Child care centers struggle with funding, wages

Today, we’re proud to release the results of the 2014 Early Care and Education Survey – a look at trends across the early care field in our community and is the only one of it’s kind in Central Texas. This year’s data show more of the same positive trends we saw in 2012, but also similar challenges. 


Teacher education varies widely depending on where you live

Our data indicates that teacher education levels in early childhood education centers vary greatly between the regions of Travis County. In Central and West Austin, the percentage of teachers with at least a bachelor’s degree is nearly double the percentage than in other areas:

Child care teacher - education

Additionally, part-time centers reported that 58 percent of their teachers have a bachelor’s degree in early childhood development—or related field—versus only 26 percent in full-time, nonprofit centers and 15 percent in full-time, for-profit centers. 
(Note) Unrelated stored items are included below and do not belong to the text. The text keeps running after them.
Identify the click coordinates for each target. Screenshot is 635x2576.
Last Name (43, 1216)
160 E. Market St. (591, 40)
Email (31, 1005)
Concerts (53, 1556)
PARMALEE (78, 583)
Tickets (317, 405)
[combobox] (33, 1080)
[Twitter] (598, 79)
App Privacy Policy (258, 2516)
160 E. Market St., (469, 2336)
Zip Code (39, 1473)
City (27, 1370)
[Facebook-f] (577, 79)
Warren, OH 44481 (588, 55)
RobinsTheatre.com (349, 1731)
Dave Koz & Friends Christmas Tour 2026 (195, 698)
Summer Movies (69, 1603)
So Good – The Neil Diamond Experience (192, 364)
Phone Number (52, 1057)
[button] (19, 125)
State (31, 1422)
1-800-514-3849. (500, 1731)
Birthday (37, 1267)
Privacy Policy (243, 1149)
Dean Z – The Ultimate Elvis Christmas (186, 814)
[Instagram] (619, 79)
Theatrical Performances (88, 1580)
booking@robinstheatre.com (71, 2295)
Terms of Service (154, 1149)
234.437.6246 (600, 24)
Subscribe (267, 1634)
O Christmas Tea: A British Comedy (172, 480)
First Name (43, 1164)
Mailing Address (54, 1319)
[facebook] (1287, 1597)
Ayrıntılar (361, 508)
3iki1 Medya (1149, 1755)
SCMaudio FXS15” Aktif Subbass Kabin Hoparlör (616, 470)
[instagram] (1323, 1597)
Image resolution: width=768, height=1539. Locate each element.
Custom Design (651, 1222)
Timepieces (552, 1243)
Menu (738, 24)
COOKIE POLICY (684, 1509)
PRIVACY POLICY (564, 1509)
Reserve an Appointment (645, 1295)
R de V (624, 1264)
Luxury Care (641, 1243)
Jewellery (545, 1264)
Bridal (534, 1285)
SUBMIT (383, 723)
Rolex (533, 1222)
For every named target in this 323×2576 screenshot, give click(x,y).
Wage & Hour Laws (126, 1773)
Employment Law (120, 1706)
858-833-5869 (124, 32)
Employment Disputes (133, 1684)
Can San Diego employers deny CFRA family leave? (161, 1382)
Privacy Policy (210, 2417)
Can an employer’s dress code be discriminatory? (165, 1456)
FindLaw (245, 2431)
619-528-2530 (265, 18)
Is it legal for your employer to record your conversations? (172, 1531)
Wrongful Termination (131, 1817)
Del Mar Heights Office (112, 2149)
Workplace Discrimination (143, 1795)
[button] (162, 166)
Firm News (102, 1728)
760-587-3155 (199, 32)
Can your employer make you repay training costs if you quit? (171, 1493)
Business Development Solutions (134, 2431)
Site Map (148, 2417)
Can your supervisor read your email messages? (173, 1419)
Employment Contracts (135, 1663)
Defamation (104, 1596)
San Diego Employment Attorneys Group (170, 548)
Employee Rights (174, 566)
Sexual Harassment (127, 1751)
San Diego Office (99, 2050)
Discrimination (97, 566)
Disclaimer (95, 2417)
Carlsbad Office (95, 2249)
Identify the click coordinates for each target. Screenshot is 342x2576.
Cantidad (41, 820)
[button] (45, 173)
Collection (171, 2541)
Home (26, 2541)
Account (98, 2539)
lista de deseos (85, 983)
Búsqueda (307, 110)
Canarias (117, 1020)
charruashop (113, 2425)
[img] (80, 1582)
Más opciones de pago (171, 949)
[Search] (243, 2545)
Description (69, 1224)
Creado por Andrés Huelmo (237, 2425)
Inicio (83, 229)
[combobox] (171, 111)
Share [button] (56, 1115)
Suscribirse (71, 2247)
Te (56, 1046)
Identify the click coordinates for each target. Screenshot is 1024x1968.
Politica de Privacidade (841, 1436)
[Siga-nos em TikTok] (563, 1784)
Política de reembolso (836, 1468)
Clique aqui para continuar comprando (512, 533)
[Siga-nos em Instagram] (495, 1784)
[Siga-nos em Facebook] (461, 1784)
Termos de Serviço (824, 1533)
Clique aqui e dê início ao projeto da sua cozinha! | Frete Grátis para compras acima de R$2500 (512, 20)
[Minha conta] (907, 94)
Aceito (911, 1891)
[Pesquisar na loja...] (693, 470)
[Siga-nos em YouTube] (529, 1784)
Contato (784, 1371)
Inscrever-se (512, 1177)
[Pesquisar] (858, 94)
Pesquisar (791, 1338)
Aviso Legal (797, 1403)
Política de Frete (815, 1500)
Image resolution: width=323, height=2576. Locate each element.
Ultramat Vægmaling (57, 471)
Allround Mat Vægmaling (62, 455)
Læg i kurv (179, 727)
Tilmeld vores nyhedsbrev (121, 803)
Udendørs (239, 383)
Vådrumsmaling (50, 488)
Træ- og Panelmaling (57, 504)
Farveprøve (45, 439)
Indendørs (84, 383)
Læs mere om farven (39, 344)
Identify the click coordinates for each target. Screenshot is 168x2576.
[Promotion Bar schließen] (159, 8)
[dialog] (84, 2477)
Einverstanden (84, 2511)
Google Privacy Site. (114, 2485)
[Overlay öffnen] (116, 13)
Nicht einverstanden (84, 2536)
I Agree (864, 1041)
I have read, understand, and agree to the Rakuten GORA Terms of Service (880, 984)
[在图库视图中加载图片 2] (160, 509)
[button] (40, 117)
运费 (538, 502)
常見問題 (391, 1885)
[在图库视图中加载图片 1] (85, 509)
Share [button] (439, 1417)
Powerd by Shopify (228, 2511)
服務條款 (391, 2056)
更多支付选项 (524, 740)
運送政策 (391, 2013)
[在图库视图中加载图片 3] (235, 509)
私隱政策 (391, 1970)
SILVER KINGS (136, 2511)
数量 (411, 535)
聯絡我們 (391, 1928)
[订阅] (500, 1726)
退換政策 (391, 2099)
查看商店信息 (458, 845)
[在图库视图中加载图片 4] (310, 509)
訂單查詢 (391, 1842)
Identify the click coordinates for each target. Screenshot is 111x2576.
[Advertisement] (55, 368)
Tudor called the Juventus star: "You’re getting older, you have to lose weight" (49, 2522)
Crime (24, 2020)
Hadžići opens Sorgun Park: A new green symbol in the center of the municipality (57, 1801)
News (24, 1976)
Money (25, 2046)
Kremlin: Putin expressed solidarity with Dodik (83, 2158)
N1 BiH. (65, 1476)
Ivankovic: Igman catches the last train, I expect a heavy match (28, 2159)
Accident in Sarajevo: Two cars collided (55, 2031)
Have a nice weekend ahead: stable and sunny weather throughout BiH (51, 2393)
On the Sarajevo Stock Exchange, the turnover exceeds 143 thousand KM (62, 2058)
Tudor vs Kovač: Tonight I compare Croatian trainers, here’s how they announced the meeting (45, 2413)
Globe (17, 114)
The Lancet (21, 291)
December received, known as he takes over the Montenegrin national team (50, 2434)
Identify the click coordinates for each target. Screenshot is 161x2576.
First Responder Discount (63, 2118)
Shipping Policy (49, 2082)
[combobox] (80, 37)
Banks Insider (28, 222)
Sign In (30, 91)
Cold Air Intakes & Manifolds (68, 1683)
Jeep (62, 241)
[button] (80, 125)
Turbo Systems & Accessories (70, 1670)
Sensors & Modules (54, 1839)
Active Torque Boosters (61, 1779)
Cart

The survey also found teacher retention has decreased over the past two years and turnover rates have increased significantly for both full-time and part-time centers.


Parent fees make up the bulk of funding for child care centers – including in low-income areas

The survey found that centers, across nearly all regions in Travis County, depend on parent fees for the largest portion of their income. Centers located in East and South Austin use approximately equal percentages from parent fees and public subsidies.

Child care centers - funding

This may be part of the reason why the cost of child care is so high – approximately the same as the cost of tuition at a public university in Texas


Average wages rose $1 per hour, but remain roughy half of other teachers

Early care and education teachers, on average, made between $10.82 and $14.81 per hour with limited benefits.

child care teachers - wages

While average wages increased by almost $1 per hour since the 2012 Survey was conducted, they are still roughly half of wages for public school Pre-K teachers.


Priorities for growth stayed the same: increased salaries, improved training 

The top four center priorities in 2014 have remained the same as those in the 2012 survey.

child care centers - priorities

Over the past two years, little has changed in terms of top center priorities – suggesting that centers are still lacking the necessary funding to make improvements. 



About the survey

The Early Care and Education Survey is a project by the UWATX Success By 6 program. We collected data on enrollment, quality rating, funding and budgeting priorities, as well as staff education, wages, benefits, working conditions and retention at child care centers. 

The survey was distributed to all early childhood care and education centers in Travis County; approximately one-third of the centers responded to the online survey.